Your answer should restate each line of the data below word for word.

(Records drawn from a dataset)
......

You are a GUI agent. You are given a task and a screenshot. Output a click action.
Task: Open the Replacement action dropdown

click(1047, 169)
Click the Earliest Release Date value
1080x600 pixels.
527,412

......

**Result:**
You are a GUI agent. You are given a task and a screenshot. Output a click action.
Task: Open the Replacement action dropdown

click(1047, 169)
Click the Earliest Release Date value
1080x600 pixels.
527,412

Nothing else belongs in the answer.